Intégration des digues domaniales dans l'actif des collectivités
Posée le 27/03/2025 • Ministère interrogé : Aménagement du territoire et décentralisation
Nadia Sollogoub UC
Sénatrice — Nièvre
La question
✓ Réponse du gouvernement
Publiée le 30/04/2025
Mme Nadia Sollogoub. Madame la ministre chargée du logement, vous n'êtes pas sans savoir que, dans le cadre de l'exercice de la compétence dite Gemapi (gestion des milieux aquatiques et prévention des inondations), le transfert de la gestion des digues domaniales entraîne l'inscription de ces ouvrages à l'actif des collectivités concernées, communes ou établissements publics de coopération intercommunale (EPCI).
Voilà qui pose un énorme problème comptable, car certaines de ces digues ont une valeur qui peut s'élever à plusieurs dizaines de millions d'euros. Quid, dès lors, de l'amortissement de ces biens qui doivent être inscrits, je l'ai dit, à l'actif des collectivités ?
Nous comprenons parfaitement la logique qui préside à une telle inscription comptable : il s'agit d'assurer l'entretien dans le temps de ces ouvrages. Cependant, l'écriture annuelle de l'amortissement risque de déséquilibrer complètement la comptabilité des collectivités concernées.
J'appelle donc l'attention du Gouvernement sur ce problème majeur, qui doit nous alerter et auquel il faut trouver une solution.
Mme la présidente. La parole est à Mme la ministre.
Mme Valérie Létard, ministre auprès du ministre de l'aménagement du territoire et de la décentralisation, chargée du logement. Madame la sénatrice Nadia Sollogoub, permettez-moi d'excuser mon collègue François Rebsamen ; je vais vous livrer la réponse qu'il a préparée à votre attention.
Le principe de la mise à disposition à titre gratuit de digues domaniales à la commune ou à l'EPCI compétent en matière de défense contre les inondations et contre la mer est effectif depuis janvier 2024.
Si la mise à disposition des digues domaniales aux collectivités implique pour ces dernières les droits et obligations rattachés à la gestion de ces ouvrages, notamment en matière d'entretien et d'investissement, elles n'ont pas l'obligation d'amortir les dépenses d'investissement qu'elles leur consacrent.

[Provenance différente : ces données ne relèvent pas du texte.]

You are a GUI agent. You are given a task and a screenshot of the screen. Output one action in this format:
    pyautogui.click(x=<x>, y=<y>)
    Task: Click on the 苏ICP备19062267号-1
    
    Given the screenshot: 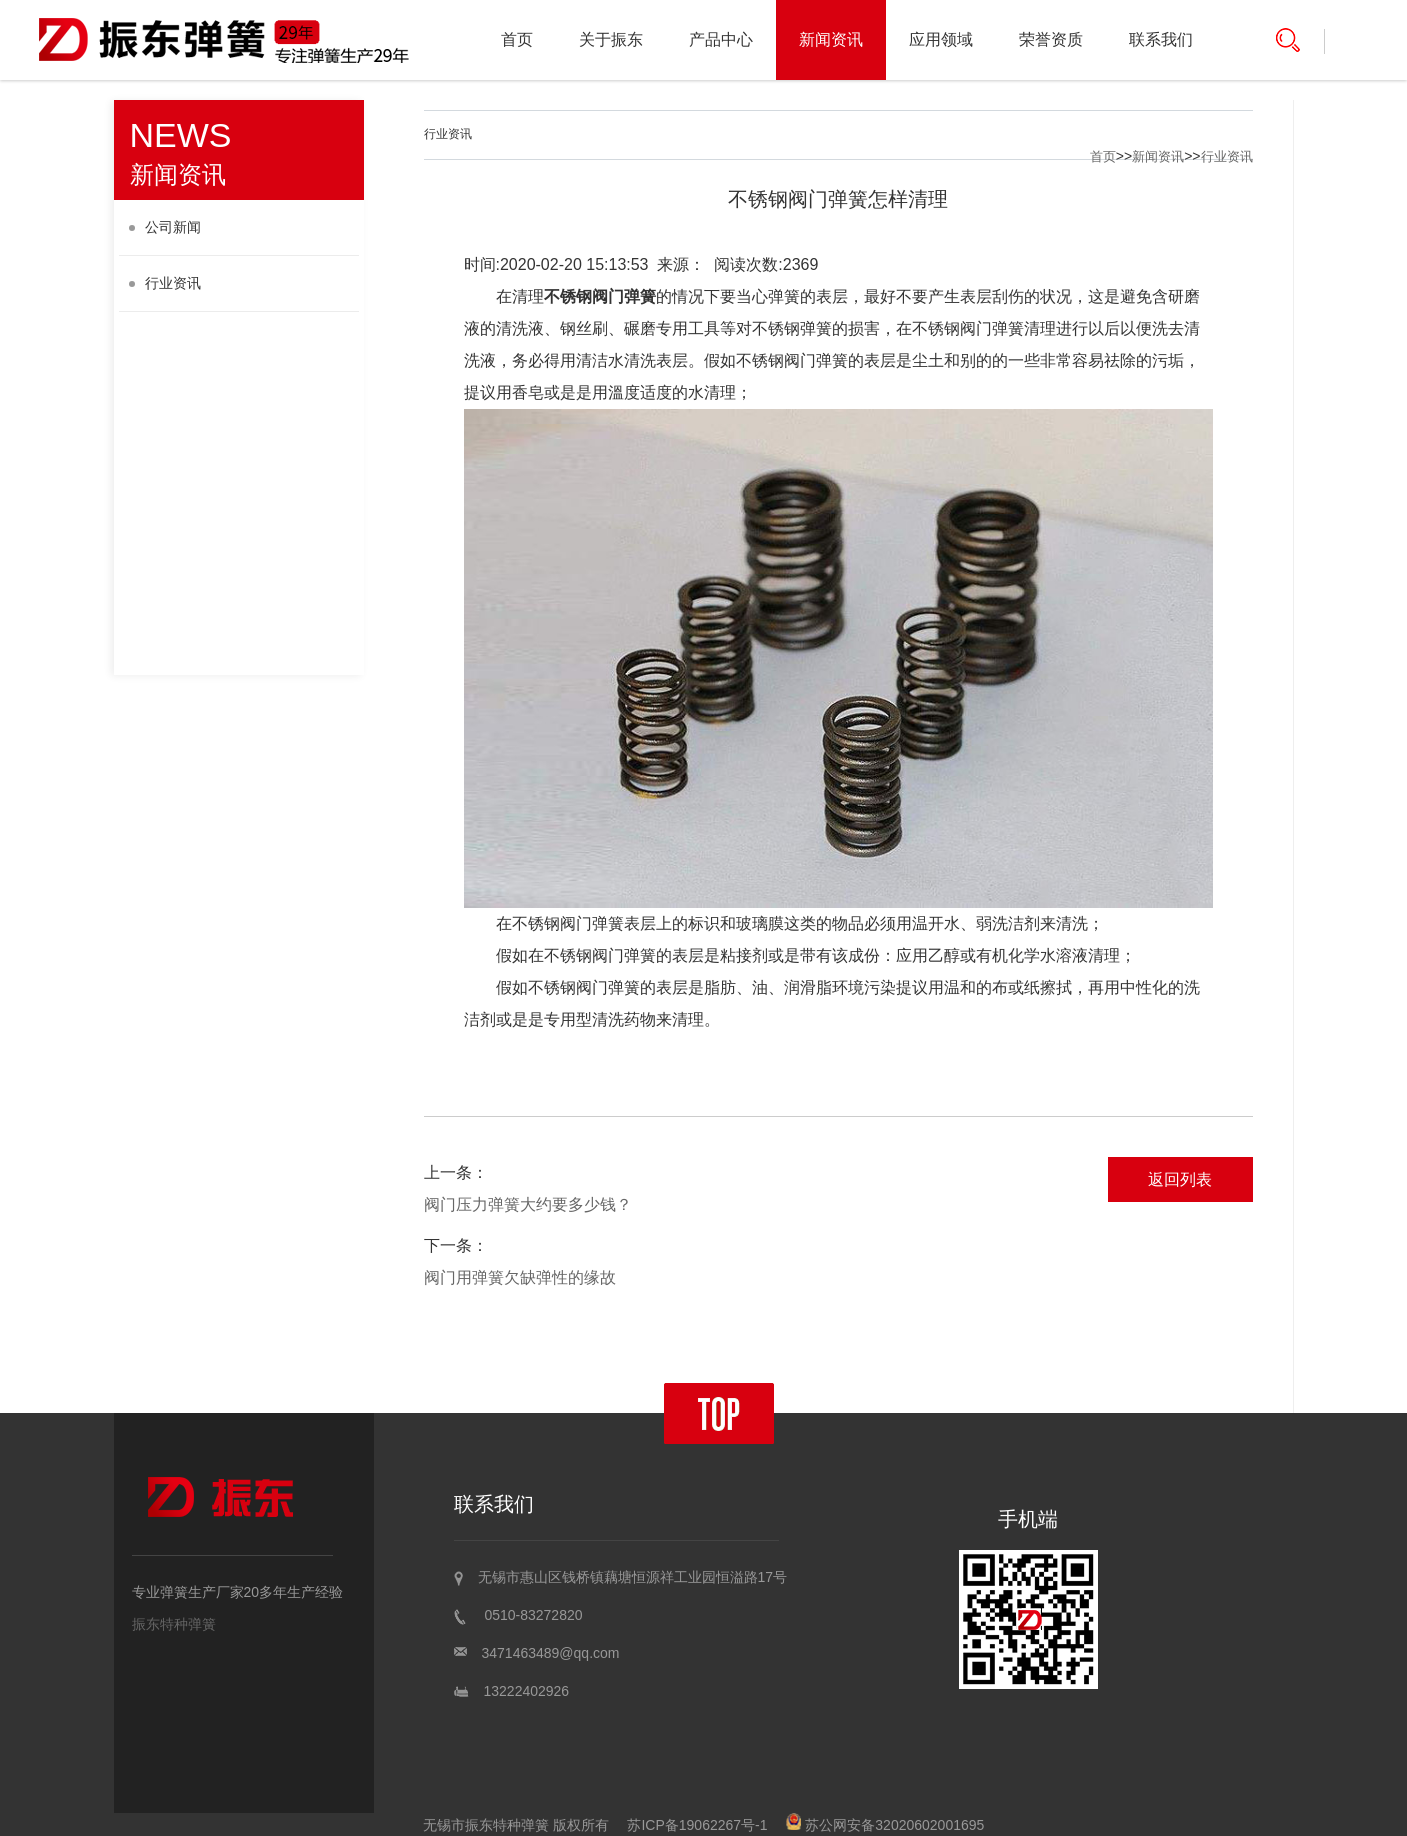 What is the action you would take?
    pyautogui.click(x=697, y=1825)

En effet, le périmètre d'amortissement obligatoire applicable aux collectivités du bloc communal, à l'exception des métropoles, est précisé par le code général des collectivités territoriales : il n'inclut pas les digues. Pour ce qui est des métropoles, je précise qu'elles disposent de la faculté de neutraliser cette opération d'amortissement pour annuler les effets de la dépense afférente sur le plan budgétaire, comme cela est prévu par l'article D. 5217-21 du code général des collectivités territoriales.
De manière plus générale, l'avis du Conseil de normalisation des comptes publics n'a pas de valeur normative, mais contient des préconisations en matière de gestion. En l'occurrence, ce sont les dispositions de droit commun, et donc l'absence d'obligation d'amortissement, qui continuent de s'appliquer aux collectivités exerçant notamment la compétence Gemapi.
Ainsi, comme vous pouvez le constater, madame la sénatrice, les dispositions en vigueur permettent aux collectivités de s'adapter aux enjeux comptables du transfert de la gestion des digues.
Mme la présidente. La parole est à Mme Nadia Sollogoub, pour la réplique.
Mme Nadia Sollogoub. Je vous remercie beaucoup, madame la ministre : je pousse un ouf de soulagement.
Reste qu'il faudrait clarifier les choses. Je vous renvoie à un tout récent communiqué de presse de l'Association des maires de France et des présidents d'intercommunalité, daté du mois d'avril 2025 : « Le transfert de la gestion des digues domaniales aux intercommunalités illustre bien cette situation que l'AMF dénonce. » L'État n'avait pas procédé à l'amortissement dont il est question ; après vous avoir entendue, je comprends mieux pourquoi.
« Un an après ce transfert, les collectivités concernées rencontrent toujours autant de difficultés de gestion », conclut l'AMF. Elles se retrouvent dans un flou assez important concernant en particulier l'inscription des digues domaniales à leur actif et l'obligation d'amortissement. Il semblerait que la réponse à cette question ne soit pas claire pour tout le monde : il convient que le Gouvernement adopte en la matière une doctrine claire, susceptible de rassurer les communes et de ne pas mettre en péril leur comptabilité.